**What needs to be done**:
Copy the listing below without any changes, starting at the line that contains "This screenshot has height=1456, width=2576. Identify" and ending at the line that contains "coordinates (371, 860).".

**Given records**:
════════════════

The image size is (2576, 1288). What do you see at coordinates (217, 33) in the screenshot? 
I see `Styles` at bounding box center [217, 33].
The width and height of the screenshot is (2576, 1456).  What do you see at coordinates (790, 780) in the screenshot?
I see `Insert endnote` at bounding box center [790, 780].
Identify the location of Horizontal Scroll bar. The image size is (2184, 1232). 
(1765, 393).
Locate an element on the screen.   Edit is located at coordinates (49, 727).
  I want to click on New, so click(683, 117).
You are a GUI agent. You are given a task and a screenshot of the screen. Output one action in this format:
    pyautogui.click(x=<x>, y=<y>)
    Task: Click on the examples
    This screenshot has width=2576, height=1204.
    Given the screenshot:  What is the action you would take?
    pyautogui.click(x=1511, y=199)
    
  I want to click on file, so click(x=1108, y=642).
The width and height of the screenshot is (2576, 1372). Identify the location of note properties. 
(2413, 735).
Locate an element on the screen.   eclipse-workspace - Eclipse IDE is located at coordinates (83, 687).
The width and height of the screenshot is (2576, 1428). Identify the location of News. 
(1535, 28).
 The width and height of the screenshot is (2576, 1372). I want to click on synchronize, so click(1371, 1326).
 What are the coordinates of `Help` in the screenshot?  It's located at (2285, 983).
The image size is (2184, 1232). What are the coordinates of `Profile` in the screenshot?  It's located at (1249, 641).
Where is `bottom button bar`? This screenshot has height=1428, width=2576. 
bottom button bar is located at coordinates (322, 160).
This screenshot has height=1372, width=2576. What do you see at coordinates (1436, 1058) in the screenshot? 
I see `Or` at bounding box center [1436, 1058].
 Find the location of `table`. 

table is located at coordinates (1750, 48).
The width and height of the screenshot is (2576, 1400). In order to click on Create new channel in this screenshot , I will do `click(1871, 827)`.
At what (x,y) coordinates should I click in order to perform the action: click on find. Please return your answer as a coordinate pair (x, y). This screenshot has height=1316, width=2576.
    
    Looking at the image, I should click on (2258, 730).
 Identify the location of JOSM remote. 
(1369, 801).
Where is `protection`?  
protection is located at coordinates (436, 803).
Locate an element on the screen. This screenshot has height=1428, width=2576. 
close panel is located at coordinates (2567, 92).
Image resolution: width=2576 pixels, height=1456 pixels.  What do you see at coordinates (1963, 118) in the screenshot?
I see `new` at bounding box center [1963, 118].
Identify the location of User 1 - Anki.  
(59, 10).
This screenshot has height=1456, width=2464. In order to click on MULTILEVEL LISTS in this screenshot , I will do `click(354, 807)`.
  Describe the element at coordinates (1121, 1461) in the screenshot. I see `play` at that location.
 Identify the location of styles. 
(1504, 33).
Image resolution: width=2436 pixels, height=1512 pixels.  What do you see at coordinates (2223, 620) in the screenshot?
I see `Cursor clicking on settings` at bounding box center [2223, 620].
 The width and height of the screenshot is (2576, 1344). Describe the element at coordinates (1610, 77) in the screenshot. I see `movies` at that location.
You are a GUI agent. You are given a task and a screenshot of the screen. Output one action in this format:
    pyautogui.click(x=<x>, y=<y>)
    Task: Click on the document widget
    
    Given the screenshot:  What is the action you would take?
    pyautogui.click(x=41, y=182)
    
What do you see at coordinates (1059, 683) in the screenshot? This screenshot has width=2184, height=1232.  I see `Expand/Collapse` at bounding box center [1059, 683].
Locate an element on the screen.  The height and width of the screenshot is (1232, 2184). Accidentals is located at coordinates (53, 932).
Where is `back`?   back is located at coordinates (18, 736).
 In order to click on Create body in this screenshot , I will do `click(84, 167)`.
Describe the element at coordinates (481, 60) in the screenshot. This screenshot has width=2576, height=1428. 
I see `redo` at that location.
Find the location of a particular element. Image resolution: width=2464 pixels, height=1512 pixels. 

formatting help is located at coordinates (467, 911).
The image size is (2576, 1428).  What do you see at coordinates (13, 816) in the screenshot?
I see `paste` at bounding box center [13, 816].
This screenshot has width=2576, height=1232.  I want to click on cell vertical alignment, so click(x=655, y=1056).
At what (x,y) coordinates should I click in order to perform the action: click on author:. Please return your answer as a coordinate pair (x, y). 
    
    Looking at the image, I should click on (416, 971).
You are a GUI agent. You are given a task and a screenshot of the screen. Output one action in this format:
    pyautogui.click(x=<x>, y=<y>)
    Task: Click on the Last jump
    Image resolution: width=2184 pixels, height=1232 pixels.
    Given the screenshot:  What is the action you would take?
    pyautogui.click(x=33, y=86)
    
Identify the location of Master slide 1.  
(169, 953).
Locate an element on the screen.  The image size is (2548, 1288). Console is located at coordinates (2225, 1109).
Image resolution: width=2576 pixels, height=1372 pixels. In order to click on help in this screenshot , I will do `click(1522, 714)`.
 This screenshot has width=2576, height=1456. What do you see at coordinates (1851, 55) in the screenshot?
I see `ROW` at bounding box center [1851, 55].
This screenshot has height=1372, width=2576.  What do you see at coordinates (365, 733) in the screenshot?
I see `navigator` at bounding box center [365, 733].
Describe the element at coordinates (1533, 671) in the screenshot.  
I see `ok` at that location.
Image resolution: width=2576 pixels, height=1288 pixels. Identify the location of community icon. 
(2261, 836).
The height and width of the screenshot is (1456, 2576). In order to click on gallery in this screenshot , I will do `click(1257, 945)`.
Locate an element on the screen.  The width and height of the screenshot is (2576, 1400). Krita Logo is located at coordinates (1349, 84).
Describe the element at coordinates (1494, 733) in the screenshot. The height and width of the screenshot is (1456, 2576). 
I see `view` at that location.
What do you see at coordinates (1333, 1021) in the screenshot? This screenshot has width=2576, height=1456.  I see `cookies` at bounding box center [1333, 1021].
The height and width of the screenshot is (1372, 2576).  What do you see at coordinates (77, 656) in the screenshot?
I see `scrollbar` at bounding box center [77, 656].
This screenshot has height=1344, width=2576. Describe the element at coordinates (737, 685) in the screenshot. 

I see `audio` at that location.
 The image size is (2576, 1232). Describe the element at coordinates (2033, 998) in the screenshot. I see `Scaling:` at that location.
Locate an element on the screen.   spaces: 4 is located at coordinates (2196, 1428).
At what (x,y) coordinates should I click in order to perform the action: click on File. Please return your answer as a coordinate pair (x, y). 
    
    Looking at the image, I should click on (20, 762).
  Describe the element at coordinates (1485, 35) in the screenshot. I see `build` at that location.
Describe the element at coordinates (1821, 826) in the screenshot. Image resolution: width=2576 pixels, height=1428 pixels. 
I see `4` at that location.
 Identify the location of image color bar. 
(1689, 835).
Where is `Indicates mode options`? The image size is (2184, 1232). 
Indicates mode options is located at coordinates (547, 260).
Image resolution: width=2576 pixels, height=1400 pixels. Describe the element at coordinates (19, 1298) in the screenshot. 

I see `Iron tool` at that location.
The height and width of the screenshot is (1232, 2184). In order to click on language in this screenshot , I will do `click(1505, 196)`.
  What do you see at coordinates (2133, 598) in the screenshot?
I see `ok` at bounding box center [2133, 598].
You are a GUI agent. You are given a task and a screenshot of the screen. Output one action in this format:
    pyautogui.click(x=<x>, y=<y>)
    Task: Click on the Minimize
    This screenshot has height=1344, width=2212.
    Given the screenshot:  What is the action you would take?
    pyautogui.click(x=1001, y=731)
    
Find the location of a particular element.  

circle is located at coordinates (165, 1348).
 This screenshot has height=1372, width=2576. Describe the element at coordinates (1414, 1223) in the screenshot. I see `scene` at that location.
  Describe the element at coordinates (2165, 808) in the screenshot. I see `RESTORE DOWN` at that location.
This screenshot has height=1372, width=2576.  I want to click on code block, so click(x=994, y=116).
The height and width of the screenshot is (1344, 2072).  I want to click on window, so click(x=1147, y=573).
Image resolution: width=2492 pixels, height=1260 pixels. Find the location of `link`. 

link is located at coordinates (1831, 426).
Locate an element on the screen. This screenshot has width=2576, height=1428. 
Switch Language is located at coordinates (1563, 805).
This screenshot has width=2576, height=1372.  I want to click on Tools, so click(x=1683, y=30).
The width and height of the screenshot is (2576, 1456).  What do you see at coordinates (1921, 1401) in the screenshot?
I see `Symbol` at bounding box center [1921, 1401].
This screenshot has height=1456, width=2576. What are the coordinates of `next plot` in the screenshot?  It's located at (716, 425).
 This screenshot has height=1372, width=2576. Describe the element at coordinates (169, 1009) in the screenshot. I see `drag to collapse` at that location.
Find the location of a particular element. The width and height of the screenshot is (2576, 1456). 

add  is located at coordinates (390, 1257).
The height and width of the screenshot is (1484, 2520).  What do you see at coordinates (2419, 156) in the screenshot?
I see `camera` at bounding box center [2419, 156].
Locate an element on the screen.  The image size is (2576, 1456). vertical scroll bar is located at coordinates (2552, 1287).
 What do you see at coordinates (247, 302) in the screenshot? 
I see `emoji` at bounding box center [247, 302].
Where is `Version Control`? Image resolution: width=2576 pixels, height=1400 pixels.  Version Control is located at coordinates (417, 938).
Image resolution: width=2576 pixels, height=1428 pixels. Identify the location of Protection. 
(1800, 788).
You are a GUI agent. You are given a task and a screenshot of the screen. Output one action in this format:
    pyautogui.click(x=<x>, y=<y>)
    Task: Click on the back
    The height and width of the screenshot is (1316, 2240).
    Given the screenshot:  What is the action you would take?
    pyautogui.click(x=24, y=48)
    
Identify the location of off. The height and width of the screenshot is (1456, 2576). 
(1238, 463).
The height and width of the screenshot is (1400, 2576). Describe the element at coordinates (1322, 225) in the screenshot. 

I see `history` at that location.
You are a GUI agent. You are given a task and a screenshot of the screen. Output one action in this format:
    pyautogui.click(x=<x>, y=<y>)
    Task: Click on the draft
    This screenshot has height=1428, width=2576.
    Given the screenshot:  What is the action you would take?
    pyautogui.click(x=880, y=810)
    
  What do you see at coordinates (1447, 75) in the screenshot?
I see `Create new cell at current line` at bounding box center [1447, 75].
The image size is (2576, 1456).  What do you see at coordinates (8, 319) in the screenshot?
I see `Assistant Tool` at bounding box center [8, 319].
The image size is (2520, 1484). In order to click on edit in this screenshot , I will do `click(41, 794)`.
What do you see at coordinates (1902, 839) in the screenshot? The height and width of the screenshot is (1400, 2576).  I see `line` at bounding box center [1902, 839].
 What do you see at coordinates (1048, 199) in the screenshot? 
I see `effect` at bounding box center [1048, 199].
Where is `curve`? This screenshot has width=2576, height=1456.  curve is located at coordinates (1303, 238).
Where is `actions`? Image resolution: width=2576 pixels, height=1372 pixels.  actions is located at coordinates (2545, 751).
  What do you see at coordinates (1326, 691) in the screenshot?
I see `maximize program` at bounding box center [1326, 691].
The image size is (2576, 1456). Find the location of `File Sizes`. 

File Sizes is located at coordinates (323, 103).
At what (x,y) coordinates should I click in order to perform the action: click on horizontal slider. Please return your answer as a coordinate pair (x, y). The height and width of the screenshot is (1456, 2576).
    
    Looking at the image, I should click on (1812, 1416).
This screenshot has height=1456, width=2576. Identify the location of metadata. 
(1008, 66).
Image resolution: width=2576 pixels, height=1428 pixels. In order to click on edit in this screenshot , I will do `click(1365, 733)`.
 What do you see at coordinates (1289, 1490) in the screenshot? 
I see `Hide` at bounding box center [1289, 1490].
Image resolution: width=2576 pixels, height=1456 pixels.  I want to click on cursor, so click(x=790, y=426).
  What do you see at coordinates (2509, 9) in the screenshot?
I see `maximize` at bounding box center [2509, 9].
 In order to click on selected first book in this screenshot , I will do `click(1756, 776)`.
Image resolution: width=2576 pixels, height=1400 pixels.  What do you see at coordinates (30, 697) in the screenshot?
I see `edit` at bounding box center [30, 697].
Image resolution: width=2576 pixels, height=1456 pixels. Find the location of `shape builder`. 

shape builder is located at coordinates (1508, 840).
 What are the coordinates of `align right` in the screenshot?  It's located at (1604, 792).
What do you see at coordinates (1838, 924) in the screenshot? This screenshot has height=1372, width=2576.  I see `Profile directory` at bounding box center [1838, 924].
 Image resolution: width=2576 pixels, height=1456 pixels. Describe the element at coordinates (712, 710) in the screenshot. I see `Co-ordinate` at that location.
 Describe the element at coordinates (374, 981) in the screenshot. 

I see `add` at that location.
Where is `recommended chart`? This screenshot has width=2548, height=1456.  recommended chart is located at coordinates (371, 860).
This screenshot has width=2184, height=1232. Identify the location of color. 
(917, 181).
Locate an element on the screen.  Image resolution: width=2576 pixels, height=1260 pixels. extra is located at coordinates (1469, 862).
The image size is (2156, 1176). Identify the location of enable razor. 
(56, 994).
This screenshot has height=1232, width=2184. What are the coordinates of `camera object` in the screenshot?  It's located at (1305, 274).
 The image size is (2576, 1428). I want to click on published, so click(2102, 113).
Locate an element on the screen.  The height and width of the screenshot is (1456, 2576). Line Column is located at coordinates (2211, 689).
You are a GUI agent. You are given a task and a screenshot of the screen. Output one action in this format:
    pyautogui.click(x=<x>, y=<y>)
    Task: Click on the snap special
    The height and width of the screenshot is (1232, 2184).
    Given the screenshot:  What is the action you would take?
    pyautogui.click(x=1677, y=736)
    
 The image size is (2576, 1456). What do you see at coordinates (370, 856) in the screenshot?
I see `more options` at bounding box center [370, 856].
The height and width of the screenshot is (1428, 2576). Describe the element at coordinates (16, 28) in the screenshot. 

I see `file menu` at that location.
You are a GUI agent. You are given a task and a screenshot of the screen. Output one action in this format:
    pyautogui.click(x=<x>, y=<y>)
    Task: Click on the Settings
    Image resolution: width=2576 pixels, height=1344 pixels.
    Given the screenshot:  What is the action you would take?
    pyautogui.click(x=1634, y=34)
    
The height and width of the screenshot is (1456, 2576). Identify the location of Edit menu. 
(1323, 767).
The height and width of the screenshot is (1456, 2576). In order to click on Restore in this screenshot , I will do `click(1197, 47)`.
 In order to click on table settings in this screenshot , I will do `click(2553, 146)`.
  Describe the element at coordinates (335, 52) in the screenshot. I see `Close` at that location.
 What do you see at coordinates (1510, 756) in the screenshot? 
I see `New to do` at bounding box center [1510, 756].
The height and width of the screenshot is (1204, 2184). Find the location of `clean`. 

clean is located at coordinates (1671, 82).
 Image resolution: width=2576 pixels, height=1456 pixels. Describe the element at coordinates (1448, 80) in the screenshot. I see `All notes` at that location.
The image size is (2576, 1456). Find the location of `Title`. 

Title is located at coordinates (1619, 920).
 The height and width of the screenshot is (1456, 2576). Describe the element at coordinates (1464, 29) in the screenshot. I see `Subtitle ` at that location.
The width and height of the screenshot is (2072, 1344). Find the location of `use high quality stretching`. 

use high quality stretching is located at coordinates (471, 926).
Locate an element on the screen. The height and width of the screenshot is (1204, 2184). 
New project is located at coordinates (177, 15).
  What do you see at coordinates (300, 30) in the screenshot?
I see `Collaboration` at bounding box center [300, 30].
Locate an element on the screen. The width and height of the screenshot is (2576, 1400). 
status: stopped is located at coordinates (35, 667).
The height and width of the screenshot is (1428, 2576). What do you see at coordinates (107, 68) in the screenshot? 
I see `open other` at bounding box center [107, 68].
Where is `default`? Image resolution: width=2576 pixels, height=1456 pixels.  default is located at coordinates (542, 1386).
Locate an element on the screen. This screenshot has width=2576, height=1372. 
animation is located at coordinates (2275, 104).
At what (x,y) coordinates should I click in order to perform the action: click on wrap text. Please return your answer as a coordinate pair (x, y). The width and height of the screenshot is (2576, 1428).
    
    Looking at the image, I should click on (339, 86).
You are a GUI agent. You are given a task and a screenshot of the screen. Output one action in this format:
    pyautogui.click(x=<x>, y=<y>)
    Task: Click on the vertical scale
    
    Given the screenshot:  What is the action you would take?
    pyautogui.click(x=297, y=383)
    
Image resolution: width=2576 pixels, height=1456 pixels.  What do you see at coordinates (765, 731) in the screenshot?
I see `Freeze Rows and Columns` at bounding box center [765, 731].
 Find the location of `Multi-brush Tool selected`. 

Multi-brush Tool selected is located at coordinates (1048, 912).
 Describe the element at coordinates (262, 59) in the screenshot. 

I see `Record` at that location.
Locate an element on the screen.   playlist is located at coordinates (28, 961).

════════════════

**Exercise output**:
This screenshot has height=1456, width=2576. Identify the location of metadata. 
(1008, 66).
Image resolution: width=2576 pixels, height=1428 pixels. In order to click on edit in this screenshot , I will do `click(1365, 733)`.
 What do you see at coordinates (1289, 1490) in the screenshot? 
I see `Hide` at bounding box center [1289, 1490].
Image resolution: width=2576 pixels, height=1456 pixels.  I want to click on cursor, so click(x=790, y=426).
  What do you see at coordinates (2509, 9) in the screenshot?
I see `maximize` at bounding box center [2509, 9].
 In order to click on selected first book in this screenshot , I will do `click(1756, 776)`.
Image resolution: width=2576 pixels, height=1400 pixels.  What do you see at coordinates (30, 697) in the screenshot?
I see `edit` at bounding box center [30, 697].
Image resolution: width=2576 pixels, height=1456 pixels. Find the location of `shape builder`. 

shape builder is located at coordinates (1508, 840).
 What are the coordinates of `align right` in the screenshot?  It's located at (1604, 792).
What do you see at coordinates (1838, 924) in the screenshot? This screenshot has height=1372, width=2576.  I see `Profile directory` at bounding box center [1838, 924].
 Image resolution: width=2576 pixels, height=1456 pixels. Describe the element at coordinates (712, 710) in the screenshot. I see `Co-ordinate` at that location.
 Describe the element at coordinates (374, 981) in the screenshot. 

I see `add` at that location.
Where is `recommended chart`? This screenshot has width=2548, height=1456.  recommended chart is located at coordinates (371, 860).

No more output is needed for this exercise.